Analysis of the effect of Eurasian snow cover on North American winter temperatures

Joshua Coupe

Physical Climatology


Forecasts on the seasonal to year timescale are heavily reliant on long term modes of variability, such as the Arctic Oscillation, also known as the AO.  The AO is defined as the first mode of the EOF of northern hemisphere monthly mean sea level pressure (Itoh, 2008). The AO effectively measures the relative intensity of pressure at the north pole, a proxy for zonal mean winds. A negative AO would indicate higher pressure at the pole and weaker zonal winds while a positive AO would indicate lower pressure and stronger zonal winds (Ambaum et al., 2001). The AO is considered to be the dominant mode of northern hemisphere winter variability and is the parent of the North Atlantic Oscillation (NAO), which forces similar atmospheric circulation patterns (Itoh, 2008). The NAO is the difference in pressure between the Icelandic Low and the Azores High, where a negative phase indicates a weak pressure gradient and a meandering jet stream across the North Atlantic, a positive phase indicates a strong pressure gradient and a laminar jet stream (Wallace and Gutzler, 1981; Ambaum et al., 2001). There is much debate as to whether the NAO and AO are just different manifestations of the same phenomenon or are identical modes of variability. For the purposes of this paper, the sole concern is their ability to influence North American temperatures via atmospheric dynamics that begin in Eurasia.

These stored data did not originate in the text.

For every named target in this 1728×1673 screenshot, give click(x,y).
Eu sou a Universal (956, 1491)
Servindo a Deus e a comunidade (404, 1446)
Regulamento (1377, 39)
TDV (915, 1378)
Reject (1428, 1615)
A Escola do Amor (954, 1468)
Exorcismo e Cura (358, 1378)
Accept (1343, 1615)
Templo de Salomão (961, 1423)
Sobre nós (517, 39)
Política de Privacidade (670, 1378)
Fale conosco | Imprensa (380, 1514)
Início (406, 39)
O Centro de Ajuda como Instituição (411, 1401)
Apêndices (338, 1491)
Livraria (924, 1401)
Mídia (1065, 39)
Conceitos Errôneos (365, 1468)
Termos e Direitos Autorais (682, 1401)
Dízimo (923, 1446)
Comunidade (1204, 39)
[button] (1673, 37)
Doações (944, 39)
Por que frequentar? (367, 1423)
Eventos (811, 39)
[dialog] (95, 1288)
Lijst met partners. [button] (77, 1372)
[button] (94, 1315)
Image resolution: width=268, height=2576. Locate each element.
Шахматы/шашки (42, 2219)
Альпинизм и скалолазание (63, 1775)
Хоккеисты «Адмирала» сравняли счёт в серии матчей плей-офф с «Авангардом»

The AO and NAO are modulated by a number of internal and external variables such as North Atlantic SSTs, SSTs in the equatorial Indian and western Pacific Oceans, and greenhouse gases (Allen and Zender, 2011; Shindell et al. 1999; Cohen and Entekhabi, 1999; Saito and Cohen, 2003). Snow cover has been observed to have a negative effect on surrounding air temperatures, leading to significant scientific inquiry into the possibility of large remote areas of anomalous snow cover having climate teleconnections (Wagner, 1973). Observational studies within the past decade have examined Eurasian snow cover and determined a significant link likely exists between Eurasian snow cover and the phase of the AO (Allen and Zender, 2011; Cohen and Barlow, 2005).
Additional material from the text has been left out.